(Dataset entries)
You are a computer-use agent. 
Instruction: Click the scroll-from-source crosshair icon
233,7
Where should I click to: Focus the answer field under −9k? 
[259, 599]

**Brief:** Go through the data and retype all of it exactly.

**Answer below:**
You are a computer-use agent. 
Instruction: Click the scroll-from-source crosshair icon
233,7
Where should I click to: Focus the answer field under −9k? 
[259, 599]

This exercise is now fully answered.